As time permits, I'll also give a critical assessment of hypothetical computing models that try to go beyond quantum computing. These models involve (for example) closed timelike curves, spacetime singularities, nonlinearities in the Schrödinger equation, or particular many-particle entangled states left over from the Big Bang.

Bio: Scott Aaronson joined MIT this year as an Assistant Professor of EECS. Before that he received a PhD in CS from UC Berkeley, and was a postdoc at the Institute for Advanced Study in Princeton and the University of Waterloo. Within computer science he is best-known for creating the Complexity Zoo (an online encyclopedia of over 400 complexity classes) and for his widely-read blog. His research interests center around computational complexity theory and the limits of quantum computers. He was invited to speak in the SIPB Cluedump Series because of his numerous hacker credentials, including the ability to use a text editor and to program in BASIC.


Unscheduled

Kerberos and Related Technologies
 Date: TBA
 Presenters: hartmans and TBA
 Abstract: 
  Developers from MIT's Kerberos group will give an overview of Kerberos, SASL,
  GSS-API and related technologies.  The talk will focus on what these
  technologies can do for users and application developers.  The talk also
  describes how Kerberos works over the network enough to explain what its
  advantages and drawbacks are.
DNS and LDAP
 Date: TBA
 Presenter: TBA
 Abstract:
  How can a large, distributed system make available naming and directory information?
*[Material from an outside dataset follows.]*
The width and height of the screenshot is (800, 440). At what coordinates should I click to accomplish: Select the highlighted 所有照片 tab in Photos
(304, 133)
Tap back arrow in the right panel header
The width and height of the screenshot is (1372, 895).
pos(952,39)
  On the Internet, the Domain Name System (DNS) is used to map names to IP addresses,
  to servers for mail and sometimes for AFS or Kerberos, and occasionally to other metadata.
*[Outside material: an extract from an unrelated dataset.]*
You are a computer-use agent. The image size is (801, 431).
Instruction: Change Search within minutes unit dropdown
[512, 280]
  At MIT, DNS has traditionally been used in the guise of Hesiod to identify users' home
  directories and poboxes, printers' locations, and many other data.  But DNS is unencrypted
  and vulnerable to spoofing.  MIT and other sites are increasingly replacing many uses
  of DNS with the so-called Lightweight Directory Access Protocol (LDAP), which can be
  secured with SSL/TLS, but LDAP is a complex beastie from an unfamiliar technical culture.
  This talk will discuss the design and architecture of both protocols, and show briefly
  some tools to help you poke around your favorite LDAP directory or DNS zone.